EXTRACT PROVIDED:
Inner harbour phase 2 taking shape
The second phase of construction in the inner harbour to upgrade The Esplanade roadway, parking and landscaping is well underway.
Work to complete gardens at the entry to the inner harbour in Wainui Road reserve was finished in June.
In July contractors began resealing The Esplanade, creating the new parking layout, drainage, landscaping and improvements for pedestrians and cycle connectivity.
The work is due to be completed by the end of September.
Phase three work to install garden groves, furniture and upgrades along the waterfront and railway line is planned to be completed by Eastland Port.
“Businesses in the inner harbour have been really patient during the phases of work,” says David Wilson, Gisborne District Council Director of Community Lifelines.
“The area is being revitalised to include new gardens, seating and better walkway connectivity to improve the amenity use of the waterfront and transform it into a vibrant visitor destination and hospitality precinct.”
The first phase of works completed in October 2018 included upgrades to the road and footpath along Crawford Road, new street trees, gardens, lighting and upgraded car parks in front of The Works and former Soho building.
The design was developed in collaboration with Ngati Oneone as an opportunity to acknowledge heritage of the area and tangata whenua.
Mr Wilson says the inner harbour will become a focal point along the heritage trail experience with narrative, cultural and navigational elements woven into the space and two Tupapa trail markers located in the area.
When complete infrastructure will include references to names of features in the area such as the Kopuawhakapata Awa (stream), local coastal headlands, star constellations and indigenous plants and trees used in green spaces.
The amenity block design includes a raranga pattern and Matuku Moana (Heron), these birds nest under the wharf and are guardians of the Tūranganui River and inner harbour.
Nick Tupara, Ngati Oneone artist and representative, says the name ‘paepae para mamuti’ references the local terminology used by tangata whenua for toilet or latrine.
“Traditional rituals involving the paepae para hamuti were associated with purification and cleansing,” he says.
“It is said that the voyager Maia, who established the whare wananga, Puhi Kai Iti – at the site of the Cook Landing monument – had his own exclusive paepae para hamuti located nearby that only he could use because of his status.”
Construction of the toilet facility has experienced delays however it will be completed this month and provide convenience for passengers and crew from cruise-ships, recreation and commercial boats and the voyaging Tairāwhiti Waka Hourua.

DATA UNDER STUDY:
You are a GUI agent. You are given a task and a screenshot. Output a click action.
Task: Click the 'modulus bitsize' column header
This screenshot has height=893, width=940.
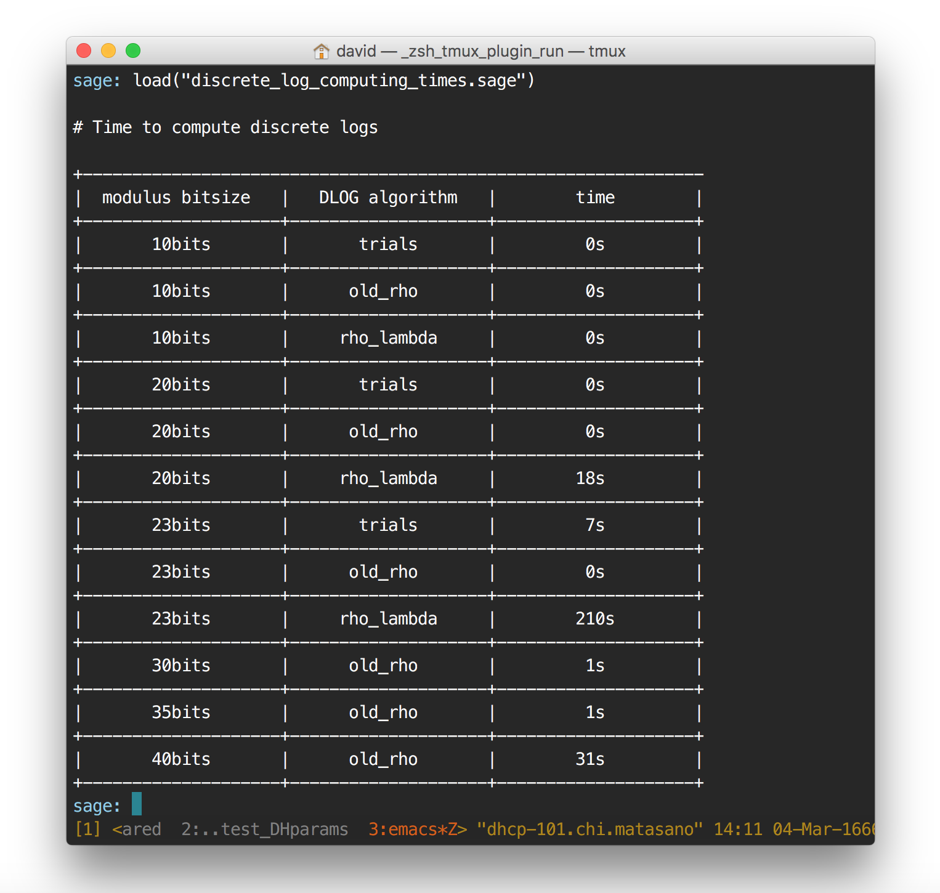176,198
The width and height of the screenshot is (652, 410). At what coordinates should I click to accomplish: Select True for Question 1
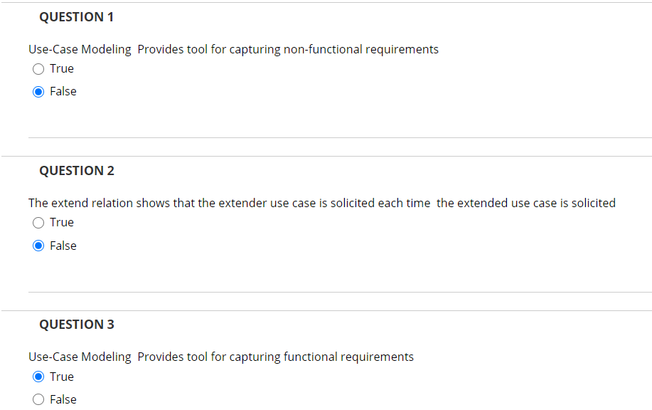(x=38, y=68)
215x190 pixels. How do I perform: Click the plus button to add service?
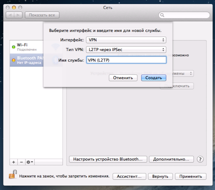(13, 162)
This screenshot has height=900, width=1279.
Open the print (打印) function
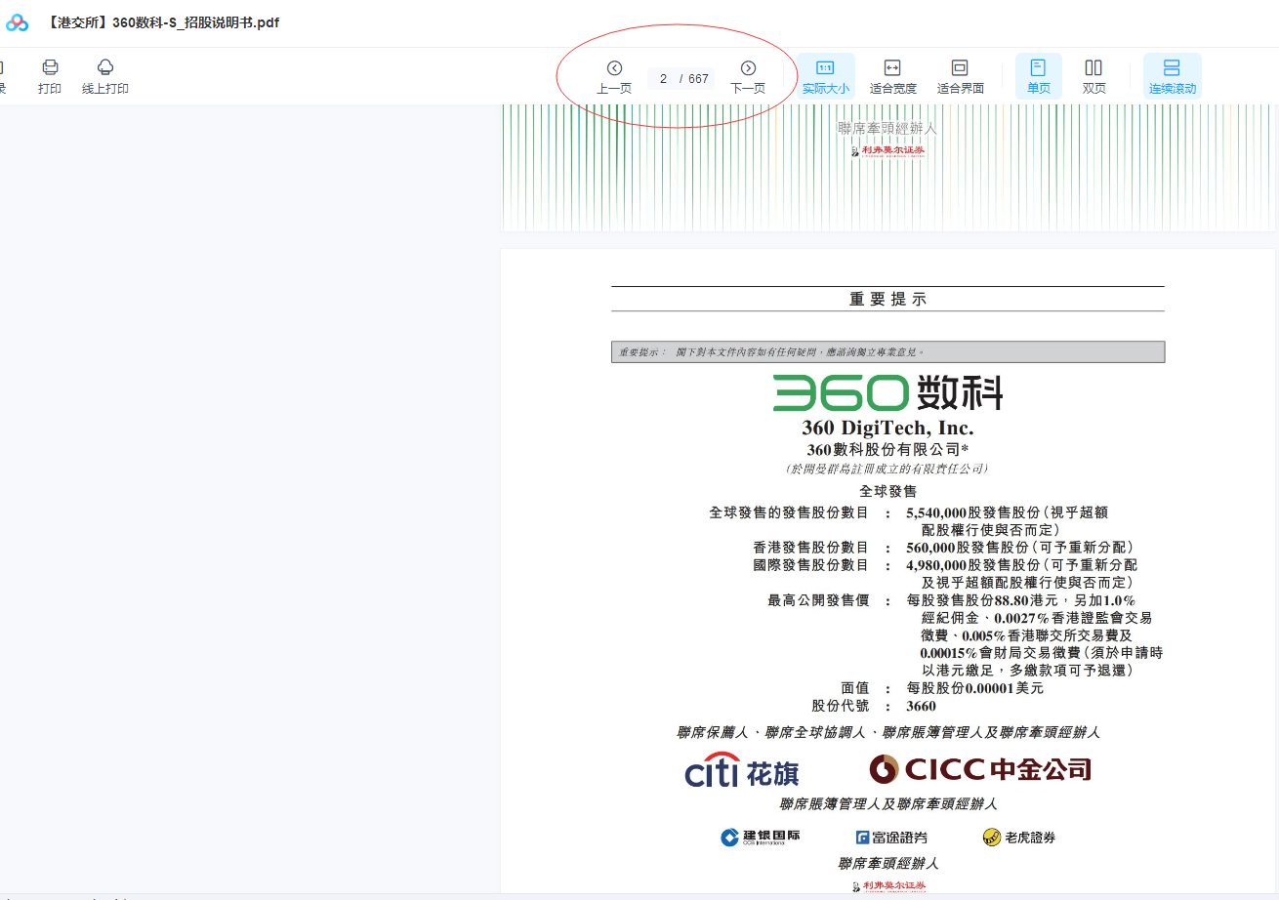pos(50,75)
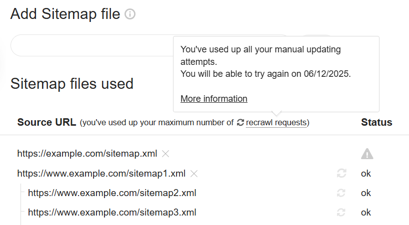Image resolution: width=409 pixels, height=225 pixels.
Task: Select the sitemap1.xml parent URL row
Action: click(101, 174)
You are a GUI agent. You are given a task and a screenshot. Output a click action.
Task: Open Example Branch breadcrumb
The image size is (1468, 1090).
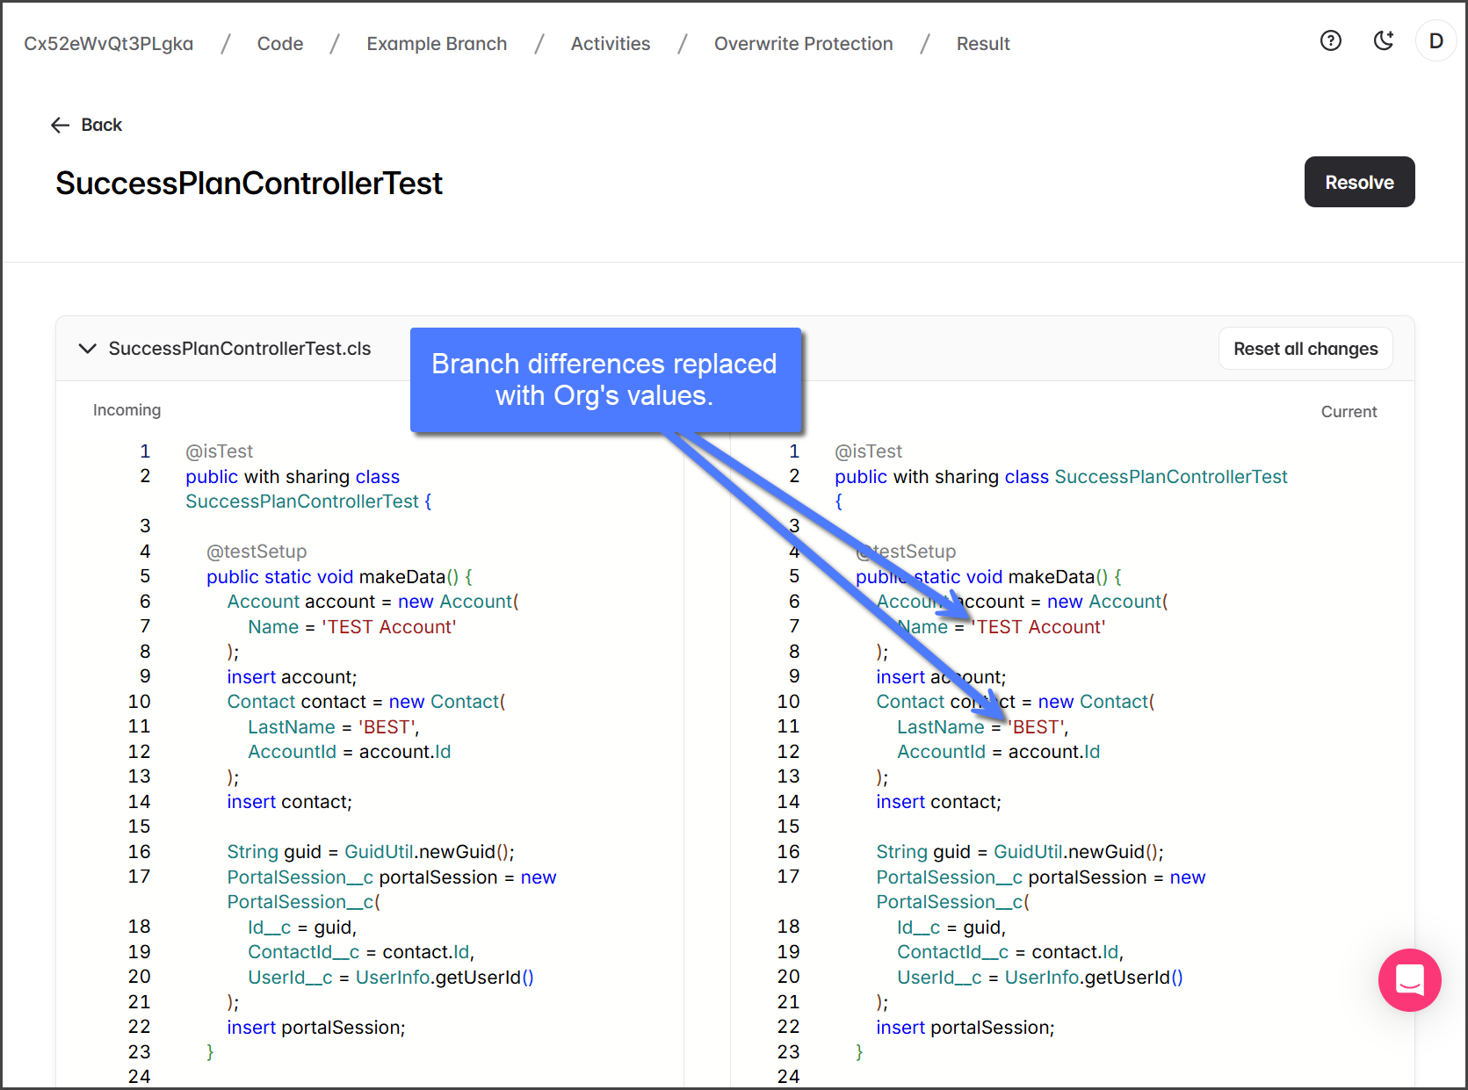tap(437, 44)
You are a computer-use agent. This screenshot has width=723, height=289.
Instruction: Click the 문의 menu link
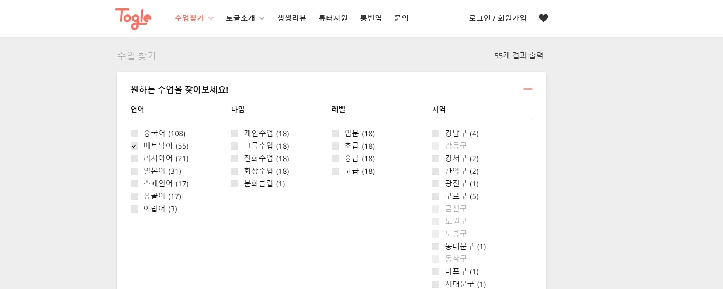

WHAT TO DO:
1. According to the inner harbour article, by when is the work on The Esplanade due to be completed?
2. Print the part of the inner harbour article that begins at the words "Mr Wilson says" and stops after "and inner harbour.".

LIST OF ANSWERS:
1. By the end of September.

2.
Mr Wilson says the inner harbour will become a focal point along the heritage trail experience with narrative, cultural and navigational elements woven into the space and two Tupapa trail markers located in the area.
When complete infrastructure will include references to names of features in the area such as the Kopuawhakapata Awa (stream), local coastal headlands, star constellations and indigenous plants and trees used in green spaces.
The amenity block design includes a raranga pattern and Matuku Moana (Heron), these birds nest under the wharf and are guardians of the Tūranganui River and inner harbour.